On a VPS from a provider like dchost.com, you can choose your Linux distribution, tune OpenSSH, configure SFTP‑only users, and integrate with your wider monitoring and backup stack. If you’re deciding between shared hosting, managed WordPress or VPS for a broader set of needs, our comparison of web hosting types with real‑world examples can help you pick the right starting point.

Bringing It All Together (and What We Do at dchost.com)

Moving from plain FTP to SFTP or FTPS is one of those upgrades that quietly pays off for years. You don’t get more visitors overnight, and your design does not change, but you eliminate an entire class of password‑stealing and data‑sniffing attacks. On shared hosting, the switch is usually as simple as updating your client settings and enforcing TLS. On a VPS, you can go further with SSH keys, SFTP‑only users, and strict firewall rules that match your security policies.

At dchost.com, we design our shared hosting, VPS, dedicated and colocation services with this layered view in mind: encrypted protocols by default, clear separation between users and projects, and practical guidance so you are not left piecing together security from random forum posts. Whether you’re hosting a single WordPress site or a portfolio of client projects, you can lean on SFTP/FTPS and SSH keys as the backbone of safe file transfers.

If you’re currently on plain FTP, pick one site this week and move it to SFTP or FTPS; once you see how little breaks, you can roll out the change everywhere. And if you’re ready to graduate to a VPS where you control every aspect of SSH, SFTP and automation, our team at dchost.com is here to help you choose the right plan and configure it with a calm, security‑first approach.
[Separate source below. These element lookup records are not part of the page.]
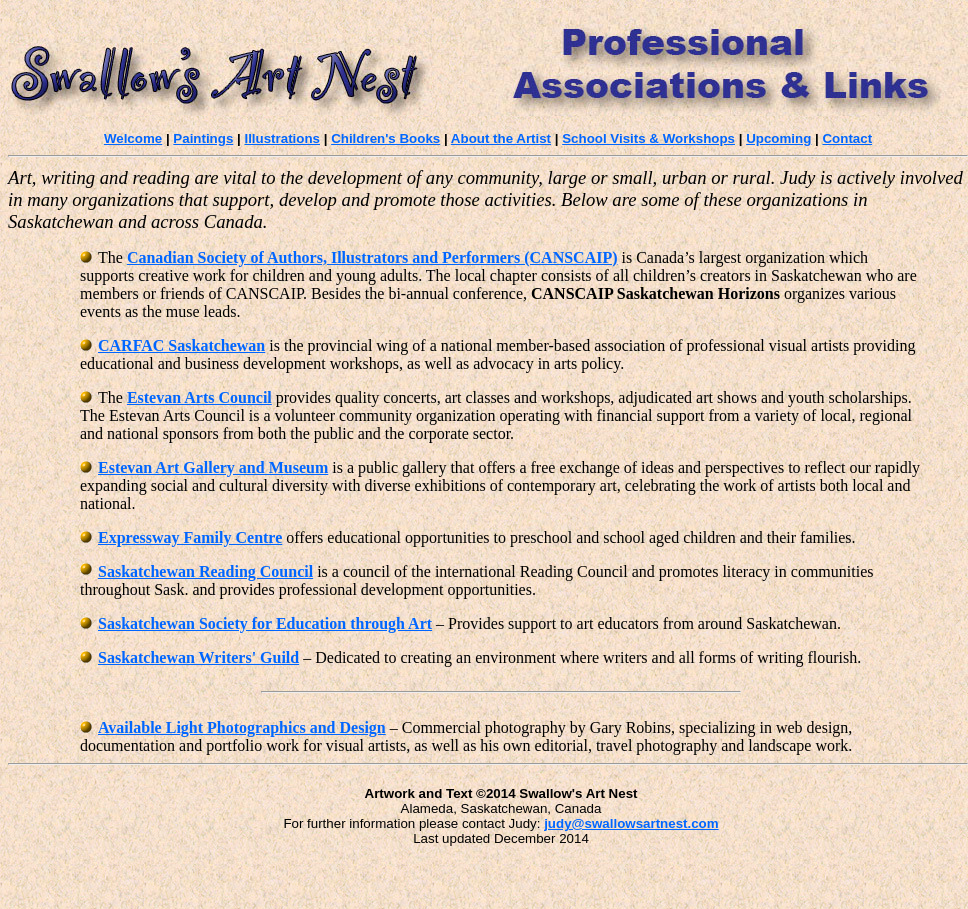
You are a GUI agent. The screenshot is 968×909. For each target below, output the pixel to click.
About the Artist (501, 138)
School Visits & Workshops (648, 138)
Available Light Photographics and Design (242, 727)
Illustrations (282, 138)
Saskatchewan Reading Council (205, 571)
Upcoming (778, 138)
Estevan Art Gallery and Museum (213, 467)
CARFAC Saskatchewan (172, 345)
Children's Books (385, 138)
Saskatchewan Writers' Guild (198, 657)
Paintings (203, 138)
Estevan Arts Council (199, 397)
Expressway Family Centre (190, 537)
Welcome (133, 138)
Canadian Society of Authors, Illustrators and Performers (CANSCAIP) (372, 257)
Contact (847, 138)
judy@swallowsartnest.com (631, 823)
Frequently Asked Questions

Both SFTP and FTPS encrypt your credentials and file contents, which is the most important improvement over plain FTP. SFTP tends to be preferred in modern environments because it uses a single port (22), integrates directly with SSH keys, and is easier to protect with firewalls and intrusion‑prevention tools. FTPS can be just as secure cryptographically, but it inherits FTP’s complexity with multiple ports and passive mode. On shared hosting, if you only have FTPS, use it; on a VPS or flexible hosting platform, SFTP is usually the cleaner long‑term choice.

A strong, unique password is far better than reusing weak ones, but SSH keys take you to another level of security. Keys are not sent over the network, are practically impossible to brute‑force when generated correctly, and can be managed per user and per machine. This dramatically reduces the risk from credential stuffing and password leaks. On shared hosting, you might be limited to passwords; on a VPS, it’s worth the small one‑time effort to set up SSH keys and then disable password authentication entirely for your SFTP/SSH users.

Control panels sometimes use old terminology. First, check the documentation or knowledge base for mentions of “SFTP”, “SSH access” or “FTP over TLS/SSL”. If you see SSH access listed, you almost certainly have SFTP available; just configure your client to use SFTP on port 22 with your SSH username. For FTPS, look for notes like “Require explicit FTP over TLS” or “secure FTP connections”. When in doubt, ask your provider’s support whether FTPS or SFTP is supported and which hostnames/ports to use. Once you have that information, update your FTP client to enforce encryption rather than plain FTP.

In most modern setups, yes. If you already have SSH running, SFTP provides secure file transfers without the need to run a separate FTP daemon at all. Disabling plain FTP reduces your attack surface, frees you from FTP’s passive port complications, and simplifies your firewall. The typical pattern on a hardened VPS is to expose only SSH (22), HTTP (80) and HTTPS (443), and to rely solely on SFTP/SSH keys for file operations and deployments. If you still need FTP for a legacy use case, consider limiting it to FTPS with strict firewall rules and plan a migration path toward SFTP over time.